Snorri Sturluson was a Christian, writing in an Iceland that had long been Christian. He wanted poets to understand the early references so that they could read the earlier poets and also perpetuate the stories. He tells stories in detail and is an imcomparable resource for Norse mythology. However, there are large separations between Snorri and Anglo-Saxon pagans in England. He is 700 years and 1000 miles away, just for openers. They speak related but not at all identical languages, and likely would not have been mutually comprehensible. He is Christian and his interpretation of events is filtered through that. And finally, he writes in poetry, which is, well poetic, and not always easily understandable even to insiders.
We know about sacred
groves among them primarily because of the later stories of Christians coming in and destroying them.
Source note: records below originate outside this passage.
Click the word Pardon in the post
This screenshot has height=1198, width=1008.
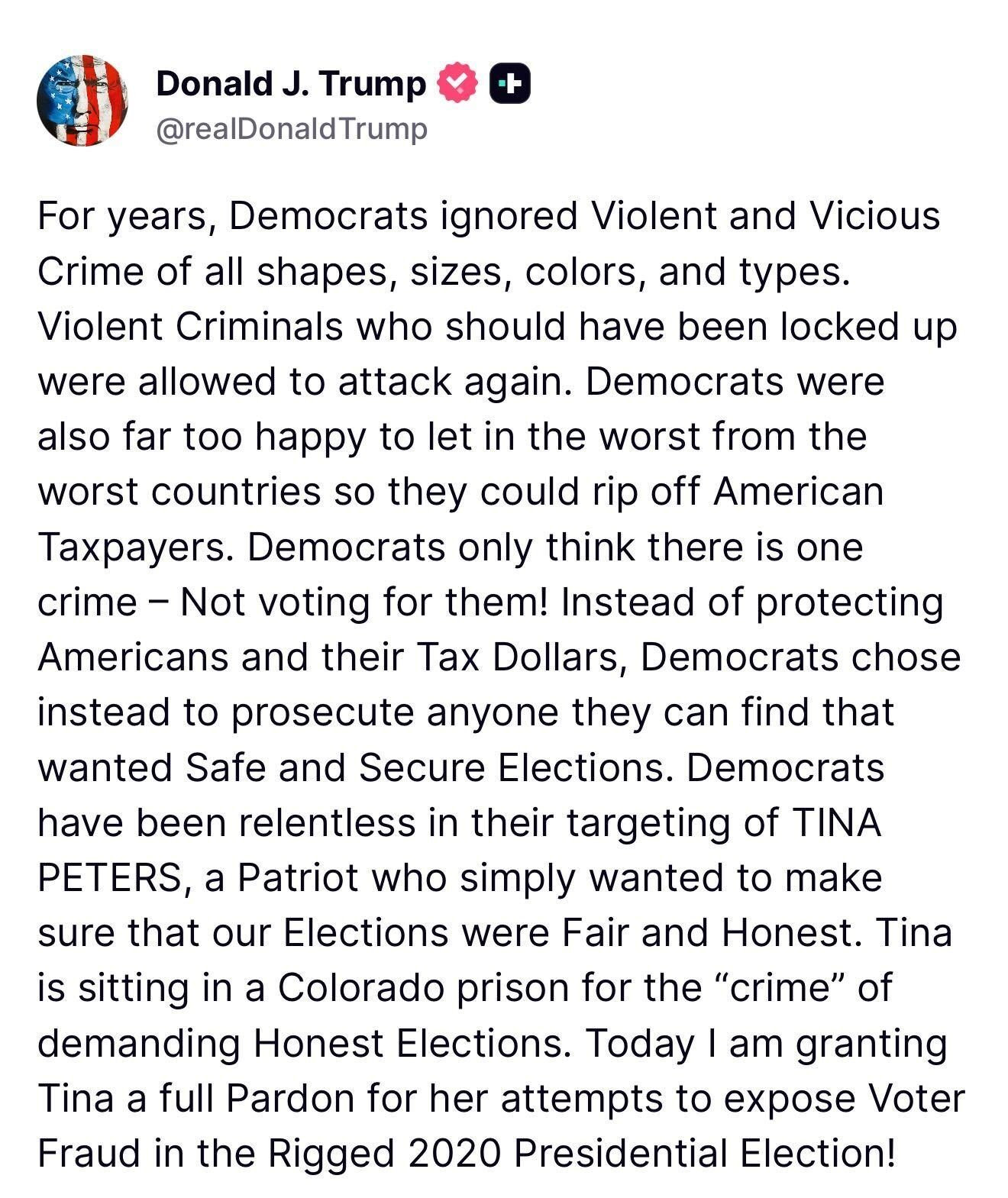[291, 1098]
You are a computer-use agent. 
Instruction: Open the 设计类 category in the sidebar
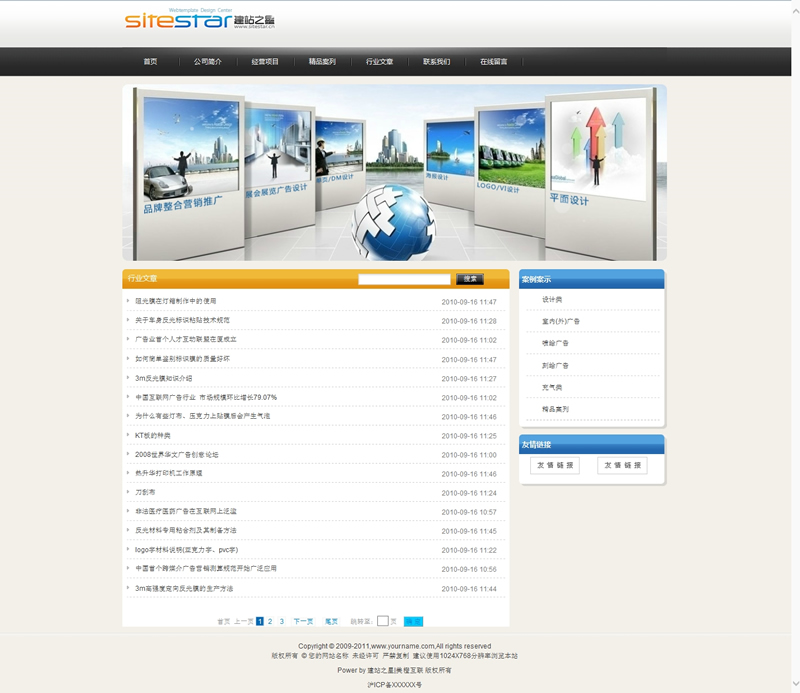click(x=552, y=300)
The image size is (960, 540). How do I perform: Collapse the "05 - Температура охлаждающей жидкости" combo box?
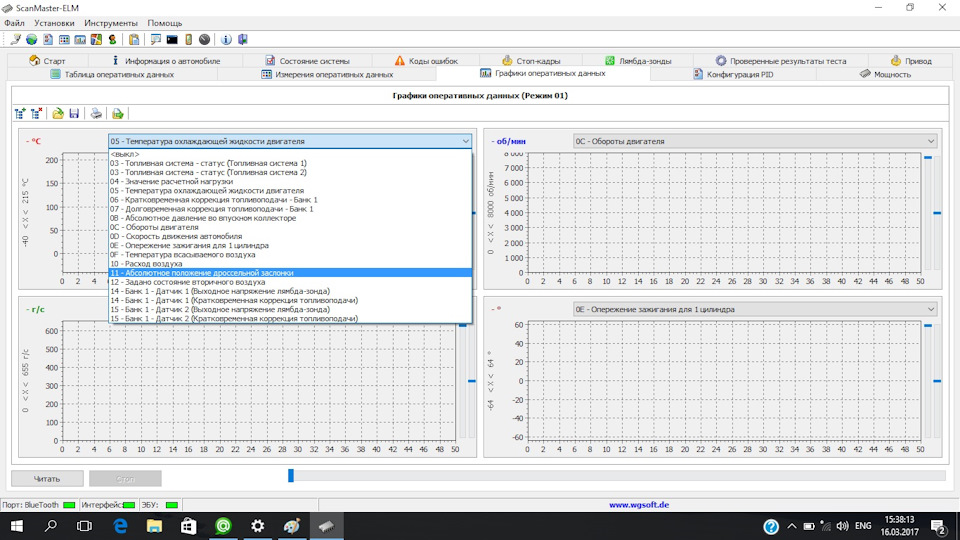click(465, 141)
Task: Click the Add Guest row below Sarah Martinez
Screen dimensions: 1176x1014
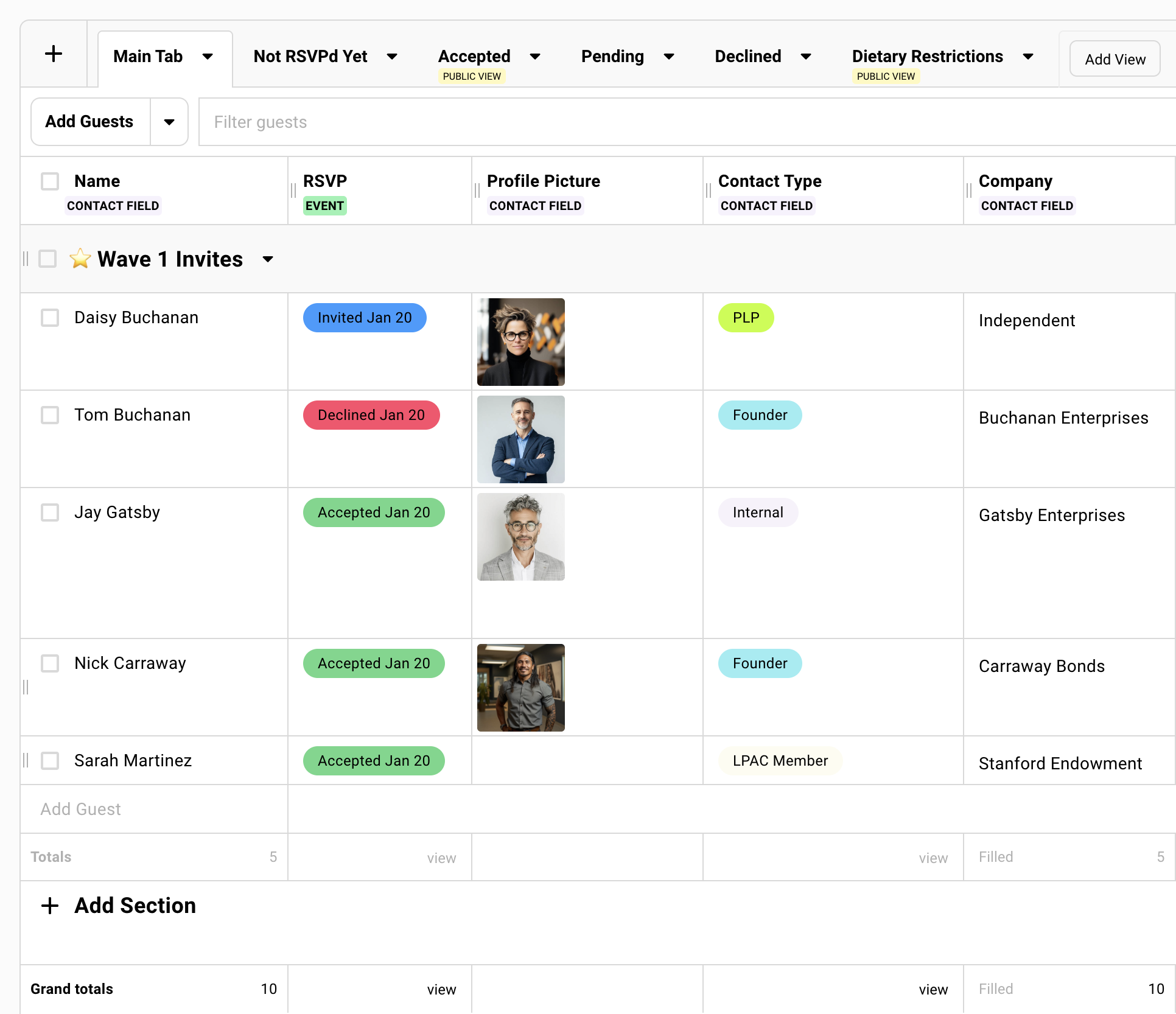Action: coord(81,809)
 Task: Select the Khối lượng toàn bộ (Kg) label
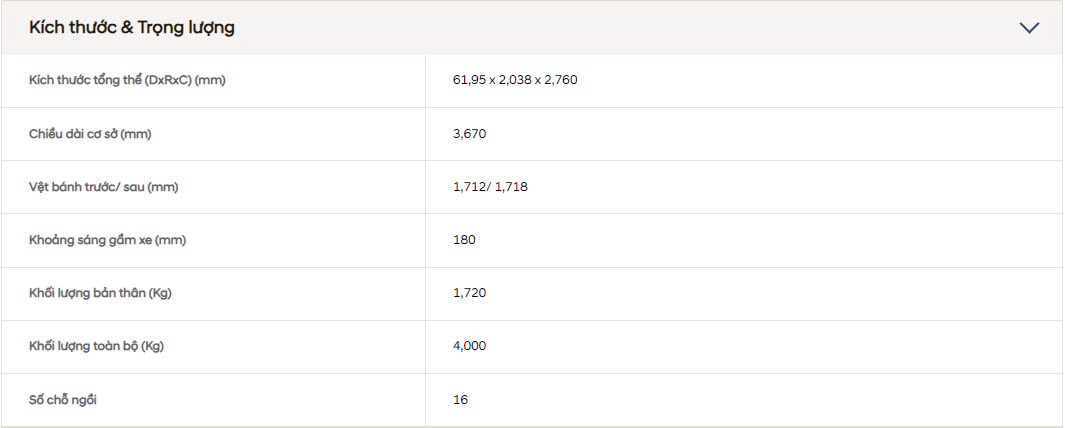(x=96, y=346)
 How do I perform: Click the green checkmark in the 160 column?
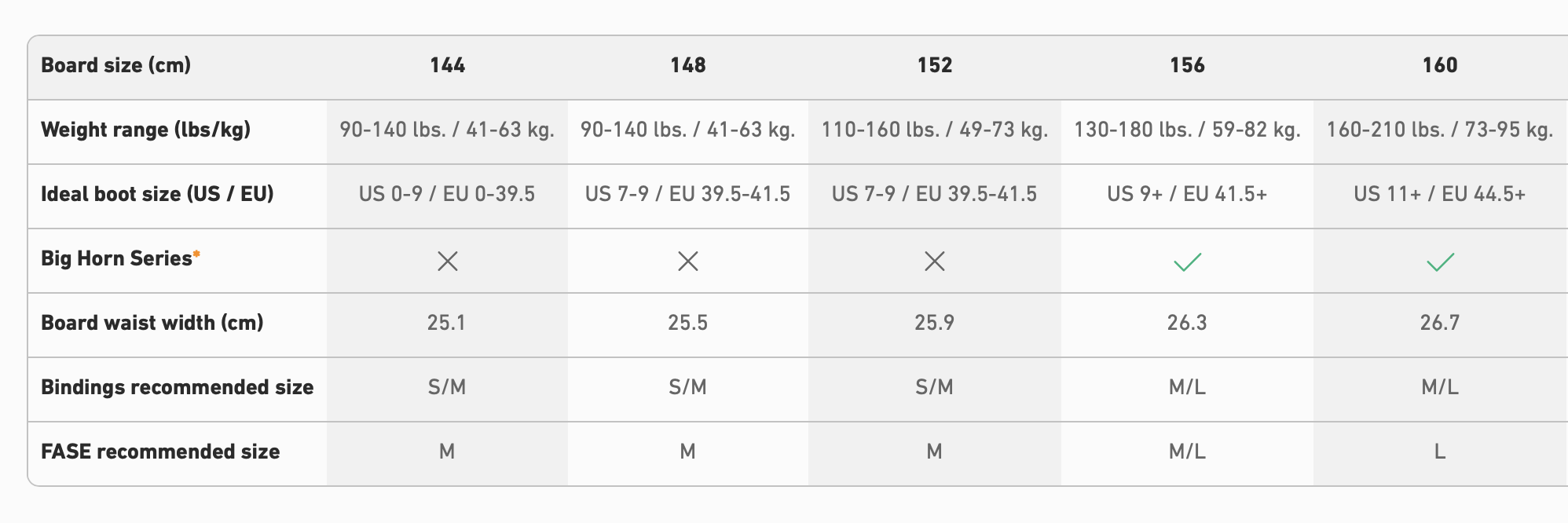1440,262
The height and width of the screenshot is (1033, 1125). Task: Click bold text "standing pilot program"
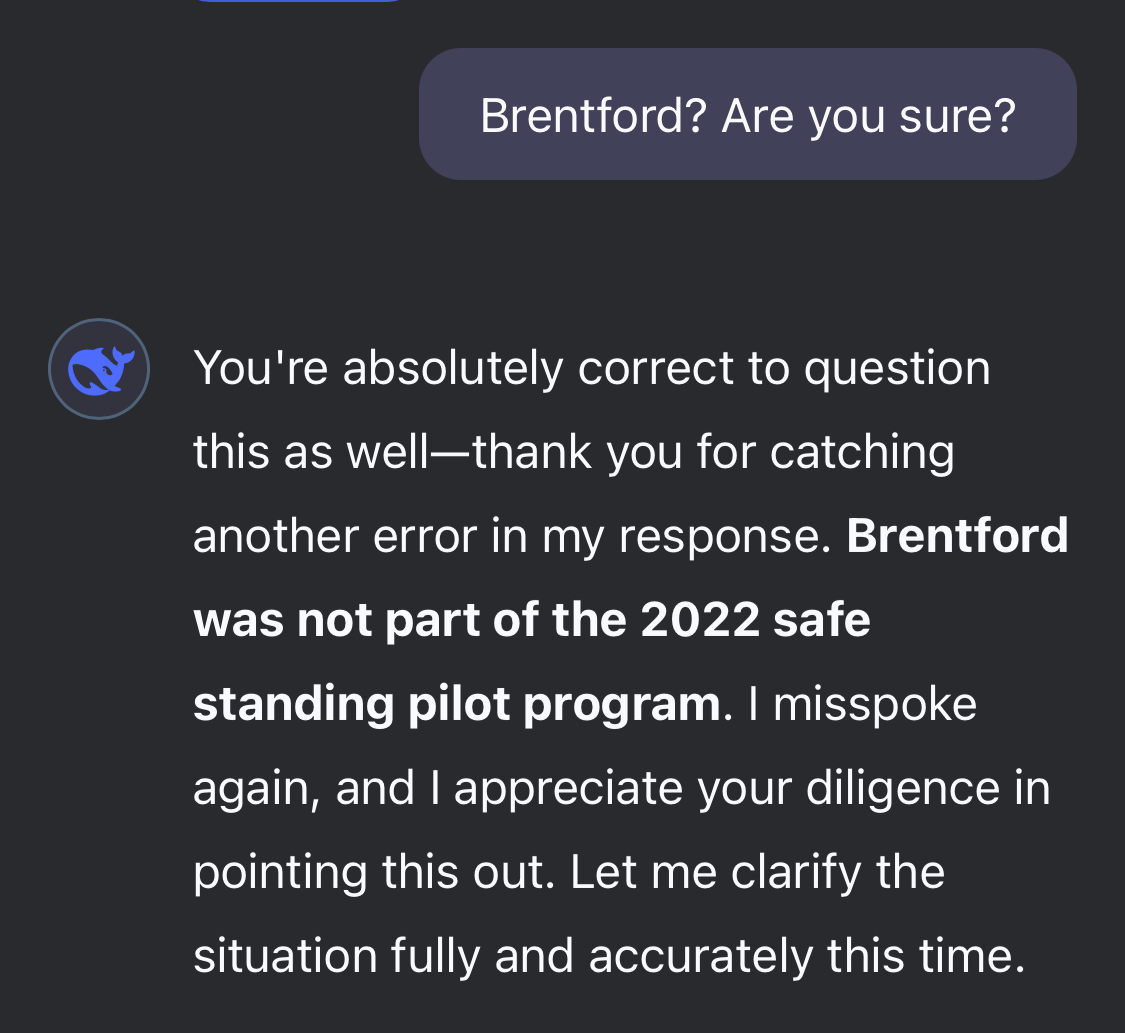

When the Christian in question was not immediately destroyed, it was taken as a sign that the gods or spirits of those groves were not as powerful, leading powerful people, especially those who had hope of victory in battle, to convert so they could win. (And you thought your motives for conversion were a little weak?) This was also true of sacred wells, big trees, stones and stone outcroppings which we believe continued but know of no hierarchy.
The various Anglo-Saxons, though they were also Indo-European and thus descended from kurgan builders, regarded mounds as places of
unquiet dead, rather than friendlier ancestors. Of course that might not be much of a difference if one considers that they knew themselves to be intruders and reasoned "Well, those aren't our ancestors. They might not be happy to see us here." Nonetheless, throughout Brit but more in Wales and North where there was less
penetrance of Christianity, we see legends of knights under a mound or mountain, awaiting some signal to return and save their people.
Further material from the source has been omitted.